Syrupus Asari Compositus (N. F.)—Compound Syrup of Asarum.

Botanical name: 

Related entry: Asarum.—Wild Ginger

SYNONYM: Compound syrup of Canada snakeroot.

Preparation.—"Asarum root, in moderately coarse (No. 40). powder, sixty grammes (60 Gm.) [2 ozs. av., 51 grs.]; alcohol, one hundred and eighty-five cubic centimeters (185 Cc.) [6 fl℥, 123♏]; cochineal, in fine powder, one and one-half grammes (1.5 Gm.) [23 grs.]; potassium carbonate, two and one-half grammes (2.5 Gm.) [39 grs.]; wine of ipecac (U. S. P.) thirty cubic centimeters (30 Cc.) [1 fl℥, 7♏]; sugar, seven hundred grammes (700 Gm.) [1 lb. av., 8 ozs., 303 grs.]; water, a sufficient quantity to make one thousand cubic centimeters (1000 Cc.) [33 fl℥, 391♏]. Mix the asarum intimately with the cochineal and potassium carbonate, previously triturated together.
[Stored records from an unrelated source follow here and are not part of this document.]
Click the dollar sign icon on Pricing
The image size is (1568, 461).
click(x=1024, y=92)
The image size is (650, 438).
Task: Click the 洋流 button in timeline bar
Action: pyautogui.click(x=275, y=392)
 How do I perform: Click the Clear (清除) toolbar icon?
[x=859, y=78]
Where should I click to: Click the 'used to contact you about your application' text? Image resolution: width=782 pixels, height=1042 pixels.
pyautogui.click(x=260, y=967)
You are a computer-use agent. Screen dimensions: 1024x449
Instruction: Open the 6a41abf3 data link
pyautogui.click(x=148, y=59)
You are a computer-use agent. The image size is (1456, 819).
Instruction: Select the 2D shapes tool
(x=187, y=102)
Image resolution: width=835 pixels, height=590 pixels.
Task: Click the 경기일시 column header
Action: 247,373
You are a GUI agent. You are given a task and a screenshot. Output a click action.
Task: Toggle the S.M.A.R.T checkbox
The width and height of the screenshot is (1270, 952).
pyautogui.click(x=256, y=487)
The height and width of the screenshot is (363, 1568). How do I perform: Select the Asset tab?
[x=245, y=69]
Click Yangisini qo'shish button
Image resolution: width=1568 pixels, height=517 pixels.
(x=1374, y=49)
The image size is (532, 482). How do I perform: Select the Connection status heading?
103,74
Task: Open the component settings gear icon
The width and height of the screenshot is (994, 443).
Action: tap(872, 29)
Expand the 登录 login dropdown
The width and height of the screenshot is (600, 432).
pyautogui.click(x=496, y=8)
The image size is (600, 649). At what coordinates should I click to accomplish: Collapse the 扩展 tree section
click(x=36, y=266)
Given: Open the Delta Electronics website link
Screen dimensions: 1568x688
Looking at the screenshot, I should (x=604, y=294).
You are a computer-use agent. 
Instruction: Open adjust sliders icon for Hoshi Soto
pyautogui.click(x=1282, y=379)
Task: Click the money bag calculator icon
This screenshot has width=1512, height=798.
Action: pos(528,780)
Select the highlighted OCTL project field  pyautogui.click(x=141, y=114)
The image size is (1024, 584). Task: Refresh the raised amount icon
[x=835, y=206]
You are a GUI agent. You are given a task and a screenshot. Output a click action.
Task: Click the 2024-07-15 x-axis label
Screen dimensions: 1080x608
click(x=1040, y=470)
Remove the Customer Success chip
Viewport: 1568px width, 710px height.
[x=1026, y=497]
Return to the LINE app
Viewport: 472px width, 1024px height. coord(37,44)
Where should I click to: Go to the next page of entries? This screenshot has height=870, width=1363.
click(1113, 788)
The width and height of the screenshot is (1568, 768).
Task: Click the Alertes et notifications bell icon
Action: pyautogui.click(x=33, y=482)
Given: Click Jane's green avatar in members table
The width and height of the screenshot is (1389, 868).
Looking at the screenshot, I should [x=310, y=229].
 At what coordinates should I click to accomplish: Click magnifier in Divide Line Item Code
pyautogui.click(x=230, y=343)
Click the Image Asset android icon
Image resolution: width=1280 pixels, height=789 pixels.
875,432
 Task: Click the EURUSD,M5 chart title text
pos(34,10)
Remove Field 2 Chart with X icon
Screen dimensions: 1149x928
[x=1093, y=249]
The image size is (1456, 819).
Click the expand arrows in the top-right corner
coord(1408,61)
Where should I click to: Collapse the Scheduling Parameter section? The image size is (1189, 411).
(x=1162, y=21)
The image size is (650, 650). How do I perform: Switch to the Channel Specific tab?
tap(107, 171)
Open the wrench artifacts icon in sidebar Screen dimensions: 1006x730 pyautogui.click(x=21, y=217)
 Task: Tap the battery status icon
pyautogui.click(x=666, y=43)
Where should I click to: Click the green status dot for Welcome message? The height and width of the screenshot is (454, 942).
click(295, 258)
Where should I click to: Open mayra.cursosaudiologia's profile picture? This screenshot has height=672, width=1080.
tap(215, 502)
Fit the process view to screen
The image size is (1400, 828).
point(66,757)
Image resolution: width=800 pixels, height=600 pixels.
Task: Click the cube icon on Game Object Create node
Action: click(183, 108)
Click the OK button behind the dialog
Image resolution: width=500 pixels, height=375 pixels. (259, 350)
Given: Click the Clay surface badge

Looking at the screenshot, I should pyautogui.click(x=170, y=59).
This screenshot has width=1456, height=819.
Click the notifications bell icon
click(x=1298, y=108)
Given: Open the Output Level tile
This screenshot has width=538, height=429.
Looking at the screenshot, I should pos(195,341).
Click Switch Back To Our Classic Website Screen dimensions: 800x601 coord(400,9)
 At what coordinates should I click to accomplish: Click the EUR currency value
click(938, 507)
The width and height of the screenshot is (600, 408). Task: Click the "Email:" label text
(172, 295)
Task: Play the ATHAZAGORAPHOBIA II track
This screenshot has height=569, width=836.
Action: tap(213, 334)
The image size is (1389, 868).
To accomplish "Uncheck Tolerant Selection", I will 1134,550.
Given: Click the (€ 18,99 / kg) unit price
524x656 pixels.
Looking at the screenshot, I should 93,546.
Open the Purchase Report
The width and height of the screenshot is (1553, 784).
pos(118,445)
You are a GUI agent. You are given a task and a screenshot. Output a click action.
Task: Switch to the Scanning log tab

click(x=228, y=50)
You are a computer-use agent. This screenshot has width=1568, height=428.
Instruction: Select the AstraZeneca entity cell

Moisten the powder with a sufficient quantity of a menstruum prepared by mixing the alcohol with three hundred and fifty cubic centimeters (350 Cc.) [11 fl℥, 401♏] of water, and allow it to macerate in a covered vessel for 24 hours. Then transfer it to a small percolator, and pour on the remainder of the menstruum. Allow the percolation to proceed slowly, and then follow up the menstruum by water, until five hundred cubic centimeters (500 Cc.) [16 fl℥, 435♏] of percolate are obtained. To this add the wine of ipecac, and afterward the sugar, and dissolve the latter by agitation. Finally, add enough water, previously passed through the percolator, to make one thousand cubic centimeters (1000 Cc.) [33 fl℥, 391♏]. Each fluid drachm represents about 3 ½ grains of asarum"—(Nat. Form.).

Action, Medical Uses, and Dosage.—This agent combines the expectorant qualities of asarum and ipecacuanha. The dose is about 1 fluid drachm.